Ibrahimovic canta a Sanremo. Magari cantasse soltanto: presenta, recita (e ci può stare), accetta passaggi in moto da sconosciuti (discutibile in tempi di Covid), corre e palleggia da infortunato sul palco dell’Ariston (non il massimo per la sua contrattura), sbeffeggia i compagni di squadra durante le gag (decisamente evitabile). E mentre Ibra faceva tutto questo, il Milan lotta, fatica, inciampa contro l’Udinese ma si rialza contro il Verona. Gioca da squadra vera. La partita di ieri poteva essere un calvario per i rossoneri. Si presentavano al Bentegoni reduci dal brutto 1-1 del turno infrasettimanale e da una striscia negativa iniziata nel derby di appena 2 vittorie in 6 partite, scivolati a meno 6 dalla vetta, con la pressione della Roma e una marea di assenze, non solo Ibra, ma anche Theo Hernandez, Calhanoglu, Rebic, Bennacer. Contro la banda di Juric c’erano tutti i presupposti per una disfatta, forse quella definitiva per i sogni scudetto ma non solo, perché perdere altri punti avrebbe intaccato classifica e morale.
Invece no. Il Milan ha vinto. Ha vinto bene, giocando male ma non era il caso di andare troppo per il sottile. Punteggio netto (2-0), risultato mai in discussione, interpretazione tattica perfetta da parte di Pioli, prestazione di alto livello del gruppo e dei singoli, del solito Franck Kessié, ormai autentico leader dello spogliatoio, ma anche dei vari Krunic, Dalot (i due match winner), Saelemaeker, Calabria, Meitè. Titolari o riserve, sono i gregari di una squadra che era stata assemblata in estate senza troppe pretese attorno al totem di Ibrahimovic e un paio d’altri punti fermi, ma che nessuno immaginava potesse avere la qualità e la mentalità per lottare per le prime posizioni proprio per il valore minore degli altri elementi della rosa. Sono gli stessi compagni che Ibra ha “canzonato” dal palco dell’Ariston, mentre palleggiava con Donato Grande, il campione di Powerchair Football, dicendo “fai passaggi migliori di quelli della mia squadra”.

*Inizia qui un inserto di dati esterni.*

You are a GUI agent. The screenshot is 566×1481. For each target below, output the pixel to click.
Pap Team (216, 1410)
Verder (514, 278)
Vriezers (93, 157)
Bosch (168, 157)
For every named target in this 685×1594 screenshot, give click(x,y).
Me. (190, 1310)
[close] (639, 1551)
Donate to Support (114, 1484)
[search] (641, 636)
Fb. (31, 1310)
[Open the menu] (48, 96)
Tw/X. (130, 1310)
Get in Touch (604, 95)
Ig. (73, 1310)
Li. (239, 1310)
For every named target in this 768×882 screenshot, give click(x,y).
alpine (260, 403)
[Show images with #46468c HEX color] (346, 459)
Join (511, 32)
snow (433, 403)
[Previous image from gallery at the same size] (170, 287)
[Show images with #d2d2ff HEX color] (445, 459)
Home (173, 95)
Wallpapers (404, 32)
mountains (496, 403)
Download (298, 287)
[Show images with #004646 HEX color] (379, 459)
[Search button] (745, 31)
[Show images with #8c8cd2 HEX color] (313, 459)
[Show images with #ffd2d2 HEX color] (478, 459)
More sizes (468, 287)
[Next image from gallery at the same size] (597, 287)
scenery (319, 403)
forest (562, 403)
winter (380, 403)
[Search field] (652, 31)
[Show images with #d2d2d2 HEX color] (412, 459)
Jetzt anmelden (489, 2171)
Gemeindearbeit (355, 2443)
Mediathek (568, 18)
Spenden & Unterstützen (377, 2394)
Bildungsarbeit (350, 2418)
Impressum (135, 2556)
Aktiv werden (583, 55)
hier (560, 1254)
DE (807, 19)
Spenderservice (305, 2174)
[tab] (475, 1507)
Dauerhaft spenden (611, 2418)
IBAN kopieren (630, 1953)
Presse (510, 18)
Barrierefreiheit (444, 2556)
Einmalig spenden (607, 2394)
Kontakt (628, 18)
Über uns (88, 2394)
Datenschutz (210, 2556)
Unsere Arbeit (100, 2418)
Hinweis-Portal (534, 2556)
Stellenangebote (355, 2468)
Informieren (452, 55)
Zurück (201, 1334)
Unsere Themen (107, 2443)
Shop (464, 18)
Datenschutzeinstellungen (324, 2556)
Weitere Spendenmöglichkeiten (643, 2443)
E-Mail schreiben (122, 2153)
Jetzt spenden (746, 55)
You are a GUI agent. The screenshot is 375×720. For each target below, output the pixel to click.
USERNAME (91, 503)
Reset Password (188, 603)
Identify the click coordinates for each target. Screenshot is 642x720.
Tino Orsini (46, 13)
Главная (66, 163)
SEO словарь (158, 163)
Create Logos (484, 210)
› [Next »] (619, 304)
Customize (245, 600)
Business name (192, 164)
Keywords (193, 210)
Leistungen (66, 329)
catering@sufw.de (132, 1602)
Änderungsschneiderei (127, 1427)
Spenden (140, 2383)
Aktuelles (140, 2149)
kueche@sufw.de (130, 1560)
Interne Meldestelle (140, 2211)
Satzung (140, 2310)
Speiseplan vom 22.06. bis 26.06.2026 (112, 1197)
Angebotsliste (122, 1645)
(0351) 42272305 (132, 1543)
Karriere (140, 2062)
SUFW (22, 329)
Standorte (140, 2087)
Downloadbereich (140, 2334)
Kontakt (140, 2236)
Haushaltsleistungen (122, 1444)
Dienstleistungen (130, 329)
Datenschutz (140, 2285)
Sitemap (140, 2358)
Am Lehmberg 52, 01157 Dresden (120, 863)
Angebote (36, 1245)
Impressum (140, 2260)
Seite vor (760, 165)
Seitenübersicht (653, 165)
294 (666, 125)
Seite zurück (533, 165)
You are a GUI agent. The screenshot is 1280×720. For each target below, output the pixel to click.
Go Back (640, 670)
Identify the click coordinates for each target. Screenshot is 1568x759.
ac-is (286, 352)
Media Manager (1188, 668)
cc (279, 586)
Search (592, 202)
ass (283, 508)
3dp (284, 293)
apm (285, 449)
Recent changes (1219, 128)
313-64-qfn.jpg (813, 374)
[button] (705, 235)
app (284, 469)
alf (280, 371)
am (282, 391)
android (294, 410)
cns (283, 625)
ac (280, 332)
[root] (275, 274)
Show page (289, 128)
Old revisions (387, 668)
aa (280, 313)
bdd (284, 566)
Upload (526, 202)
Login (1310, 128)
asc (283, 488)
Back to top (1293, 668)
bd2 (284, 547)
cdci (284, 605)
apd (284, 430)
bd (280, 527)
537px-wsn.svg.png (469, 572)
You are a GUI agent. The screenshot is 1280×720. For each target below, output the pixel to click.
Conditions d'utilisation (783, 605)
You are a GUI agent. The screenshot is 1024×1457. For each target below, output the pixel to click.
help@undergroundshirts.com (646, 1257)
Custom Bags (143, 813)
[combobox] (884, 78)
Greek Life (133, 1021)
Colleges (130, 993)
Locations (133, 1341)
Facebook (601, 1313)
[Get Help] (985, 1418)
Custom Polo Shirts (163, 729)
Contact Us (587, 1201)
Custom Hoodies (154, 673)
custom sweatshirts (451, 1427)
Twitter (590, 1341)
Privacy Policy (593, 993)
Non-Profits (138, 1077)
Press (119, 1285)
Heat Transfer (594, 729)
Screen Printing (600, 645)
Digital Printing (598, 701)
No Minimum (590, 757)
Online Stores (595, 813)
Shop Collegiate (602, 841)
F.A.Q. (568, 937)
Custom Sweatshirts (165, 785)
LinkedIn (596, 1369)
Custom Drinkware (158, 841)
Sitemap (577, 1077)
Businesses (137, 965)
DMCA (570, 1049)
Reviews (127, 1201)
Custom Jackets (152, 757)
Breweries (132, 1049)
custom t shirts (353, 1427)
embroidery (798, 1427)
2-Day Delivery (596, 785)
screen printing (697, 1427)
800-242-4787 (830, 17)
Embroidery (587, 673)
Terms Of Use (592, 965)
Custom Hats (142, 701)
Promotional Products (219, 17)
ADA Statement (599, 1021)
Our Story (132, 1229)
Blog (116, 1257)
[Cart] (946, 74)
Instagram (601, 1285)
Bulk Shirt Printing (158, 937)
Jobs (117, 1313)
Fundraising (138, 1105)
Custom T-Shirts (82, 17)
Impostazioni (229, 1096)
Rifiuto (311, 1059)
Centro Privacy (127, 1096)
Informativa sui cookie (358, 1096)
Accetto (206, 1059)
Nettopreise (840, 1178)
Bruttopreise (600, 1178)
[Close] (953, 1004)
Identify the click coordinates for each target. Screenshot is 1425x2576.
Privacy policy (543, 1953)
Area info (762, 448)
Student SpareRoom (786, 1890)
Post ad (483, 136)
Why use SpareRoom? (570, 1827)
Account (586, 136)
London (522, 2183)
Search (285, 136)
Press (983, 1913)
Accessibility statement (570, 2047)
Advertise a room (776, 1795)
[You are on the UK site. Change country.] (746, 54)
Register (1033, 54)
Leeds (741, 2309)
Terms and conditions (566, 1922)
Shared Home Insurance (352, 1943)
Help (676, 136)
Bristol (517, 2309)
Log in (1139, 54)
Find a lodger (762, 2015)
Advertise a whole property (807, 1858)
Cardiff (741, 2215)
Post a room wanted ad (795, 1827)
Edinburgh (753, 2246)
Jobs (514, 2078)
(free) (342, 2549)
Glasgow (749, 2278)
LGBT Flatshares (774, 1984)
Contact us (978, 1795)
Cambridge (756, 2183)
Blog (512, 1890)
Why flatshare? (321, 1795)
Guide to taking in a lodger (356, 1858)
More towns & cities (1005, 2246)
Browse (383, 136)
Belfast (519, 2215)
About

È stata solo una battuta, nulla di grave, anzi, se vogliamo anche una delle più riuscite al Festival. Però chissà quanto avranno sorriso i suoi compagni. La sua presenza a Sanremo come ospite fisso è stata importante per la consacrazione dell’Ibra personaggio televisivo, ma non è stata una bella parentesi per il Milan squadra e società. Permettere che il tuo giocatore più rappresentativo (infortunato o meno poco cambia, la partecipazione era prevista da prima) se ne vada per una settimana intera, sia più concentrato su copioni e canzoni che sugli allenamenti, in un momento cruciale della stagione, significa riconoscere in un certo senso la superiorità del calciatore rispetto a quella del gruppo, di Ibra rispetto al Milan. La grandezza del campione svedese è indiscutibile, così come il ruolo che ha avuto sotto tutti i punti di vista, forse persino più psicologico che tecnico, nella rinascita rossonera. E ci sta che lui, alle porte dei 40 anni, cominci a guardarsi intorno, a pensare ad un futuro fuori dal calcio, per cui Sanremo era un’occasione troppo grossa da rifiutare, probabilmente concordata (o meglio, accettata) già al momento del rinnovo. Allenatore, giocatori e società gli devono esser grati, ma pure ricordarsi di essere il Milan, soprattutto ora che è di nuovo vero Milan. Ieri l’hanno fatto i suoi compagni, quelli che non sanno passare la palla. In attesa che Ibra torni a cantare anche sul campo, non solo a Sanremo.